Unfortunately, he said, that approach opens faculty members — especially women and people of color — to attack. Bugden teaches about such environmental issues as climate change and population growth, and he says he has received course evaluations in which students tell him to leave politics out of his material. His political views aren’t a secret, and the likelihood of an online campaign against him seems low, Bugden said. “But the risk is so severe that it’s simply not worth it.”
Nobody cares what you actually think, or your actual political views. You are bait to make a point.
Rachel Michelle Gunter, a professor at a community college in North Texas, said she’s also taking protective measures. She teaches American history. Every single lecture, she said, covers controversial topics. For her recorded remote lectures, Gunter said, she will send her students a link to the video that takes them to YouTube. The videos will be “unlisted,” meaning someone can’t find them in a Youtube search or by going to Gunter’s page. She plans to make the videos private after two weeks. The strategy isn’t foolproof, she said, but it limits someone’s ability to capture a snippet and blow it out of context.
Preparation and support should not be left to the faculty member alone, said Jason Stanley. If one of your colleagues “gets hit,” support them, Stanley, a philosophy professor at Yale University, said in a Twitter thread. “It is not a time to lecture them about” what “you think they did wrong. … This is an attack on academic freedom, not a time for Schadenfreude.”

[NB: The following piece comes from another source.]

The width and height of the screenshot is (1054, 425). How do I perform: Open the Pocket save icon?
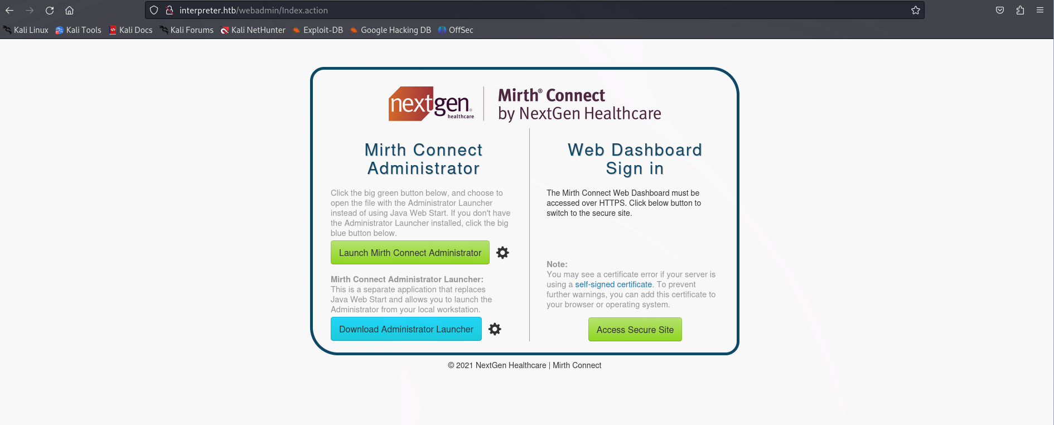[1000, 10]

The most vulnerable faculty members are adjuncts, lecturers, and faculty members who don’t have tenure, in that order, Stanley said. They are “at very serious risk,” he wrote. Centrist liberals might think they’re safe, he said. “But nobody cares what you actually think, or your actual political views. You are bait to make a point.”
Others are more skeptical that Kirk’s mandate will have much effect.

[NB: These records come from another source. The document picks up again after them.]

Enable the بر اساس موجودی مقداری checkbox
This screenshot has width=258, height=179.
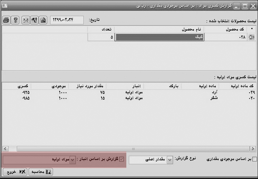pos(254,159)
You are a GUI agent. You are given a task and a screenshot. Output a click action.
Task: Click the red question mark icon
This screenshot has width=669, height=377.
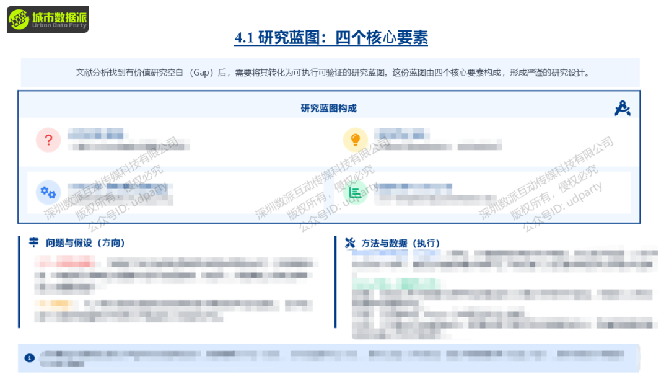[48, 140]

Kirk’s tweet concerns Adam Shprintzen more as a concept than as a possibility in his own life. He said he’s unsettled by the idea that outside forces are trying to uncover classroom content and intentionally misuse it. But Shprintzen, an assistant professor of history at Marywood University, in Pennsylvania, said he knows his students pretty intimately. There’s an inherent trust, he said, that what happens in a classroom setting is something that they share together.
L.D. Burnett, a professor of history at Collin College, in Texas, said she’s sure there will be some students who take Kirk up on his offer. But Burnett also thinks that Kirk will get fewer takers than he hopes for because, she said, this crisis has laid bare the human aspect of what professors do.
Burnett’s students come from a variety of political backgrounds. Throughout the shift to online learning, they have responded to her with gratitude, encouragement, and mutual support, she said.
Maybe the material that Kirk is searching for will surface later, she said. But for now, “I think both professors and students are focused on giving each other some grace.”